• **TASK**: Repeat precisely the line in which "Instruction: Open the" occurs and all lines that follow it in the entries below. Pictures must be omitted.

• **Saved entries**:
^^^^

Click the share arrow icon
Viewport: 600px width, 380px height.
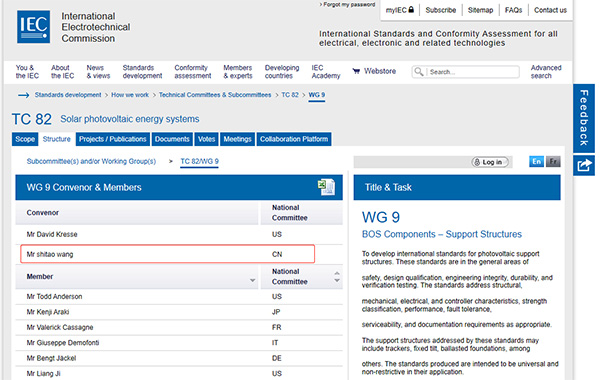(584, 166)
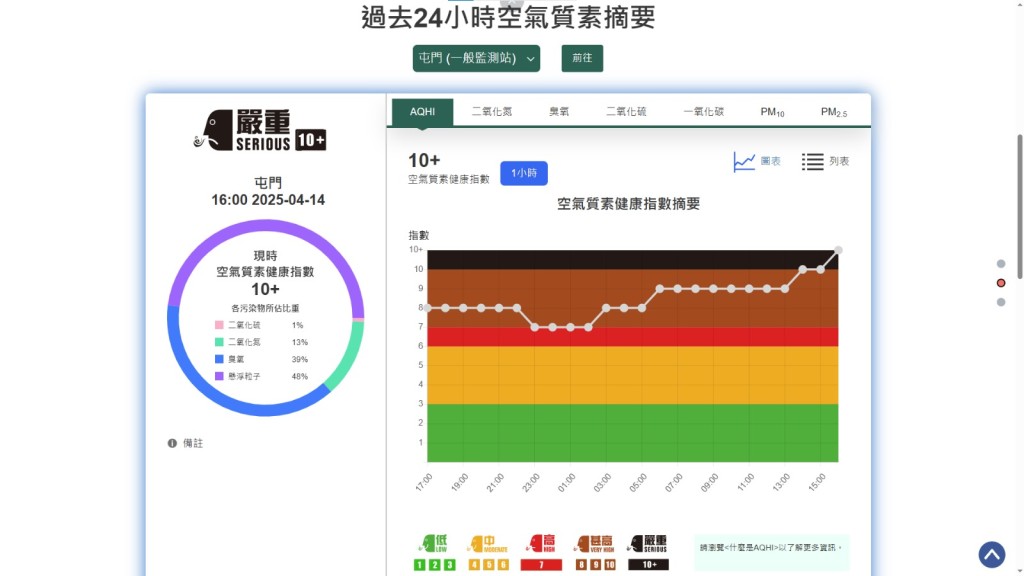Screen dimensions: 1024x576
Task: Open the 屯門 monitoring station dropdown
Action: pos(476,59)
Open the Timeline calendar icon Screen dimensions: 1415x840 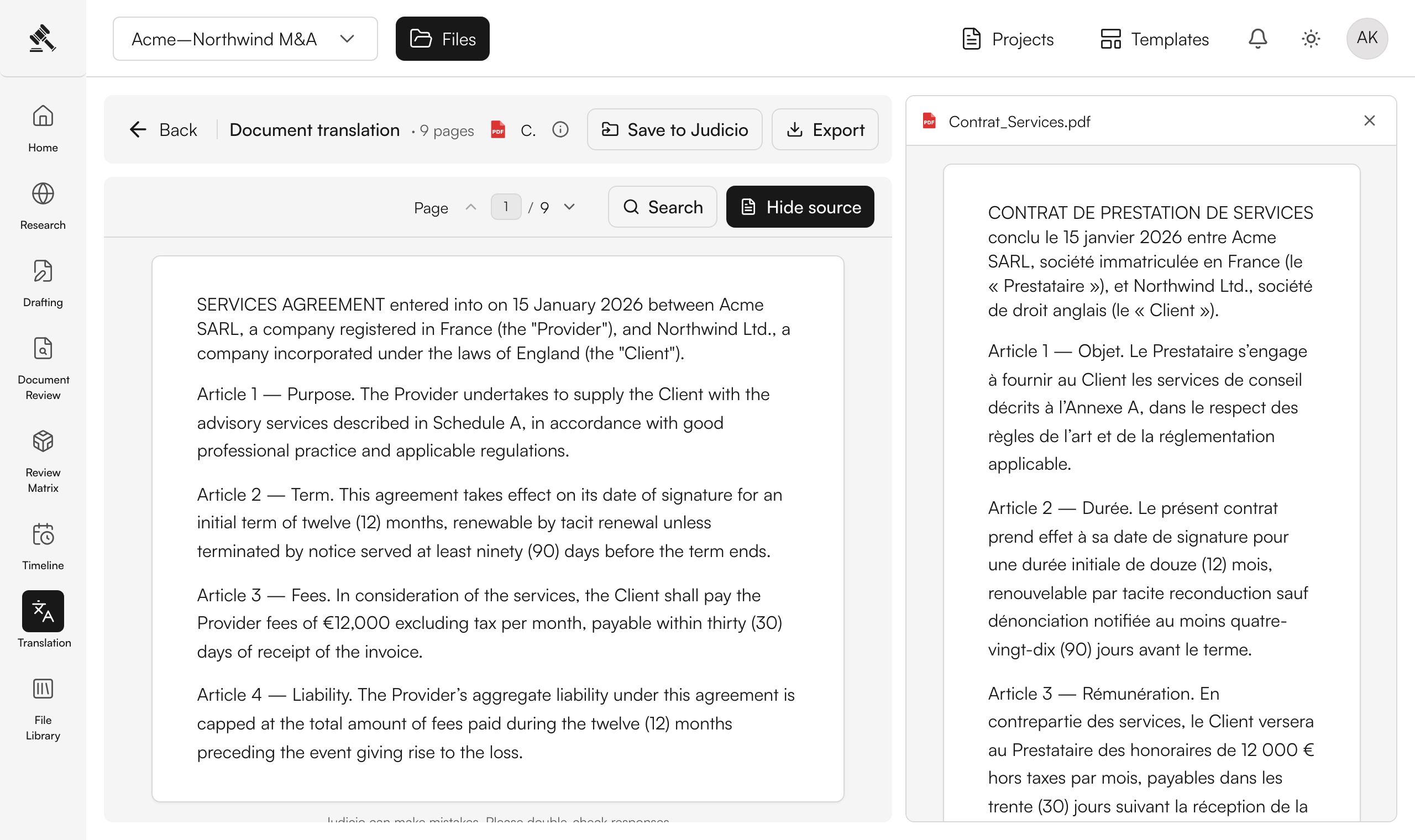pos(43,534)
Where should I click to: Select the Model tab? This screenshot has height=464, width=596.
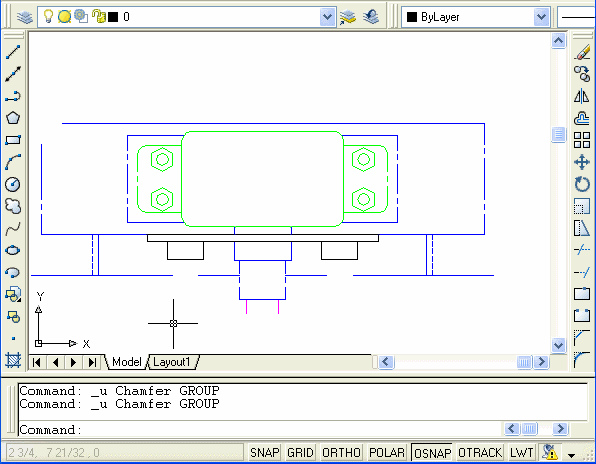127,362
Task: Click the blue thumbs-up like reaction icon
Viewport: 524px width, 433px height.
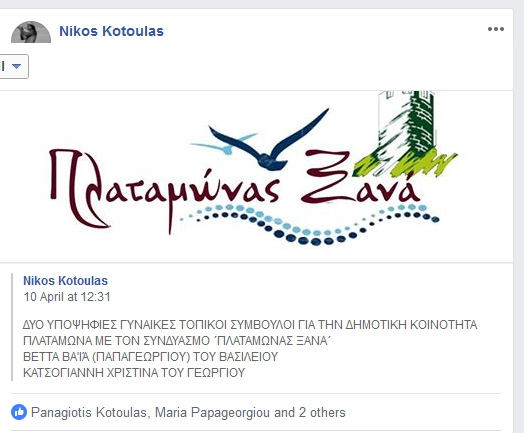Action: pyautogui.click(x=19, y=412)
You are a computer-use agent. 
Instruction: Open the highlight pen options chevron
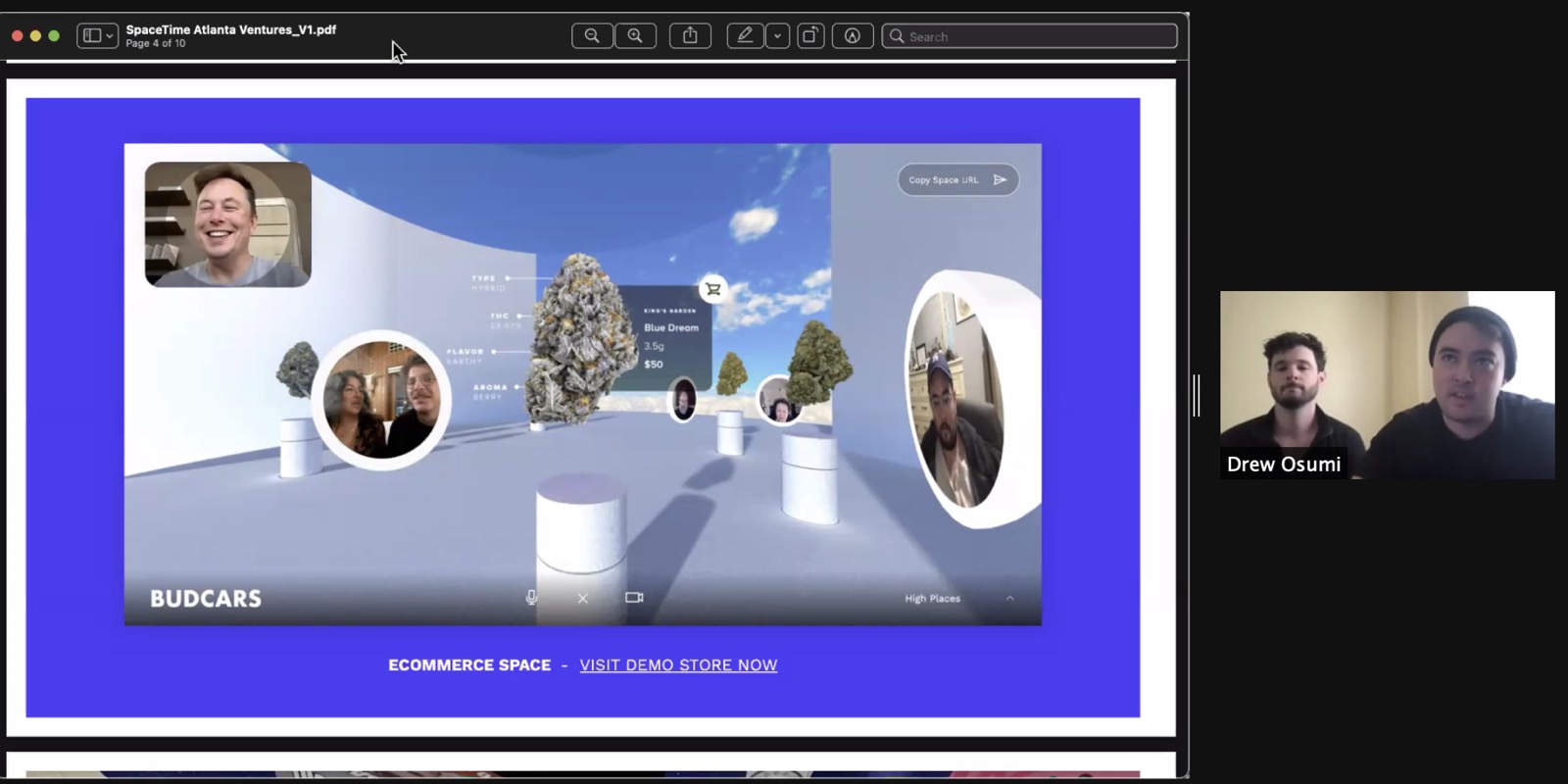click(x=777, y=36)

^^^^

• **EXERCISE ANSWER**:
Instruction: Open the highlight pen options chevron
click(x=777, y=36)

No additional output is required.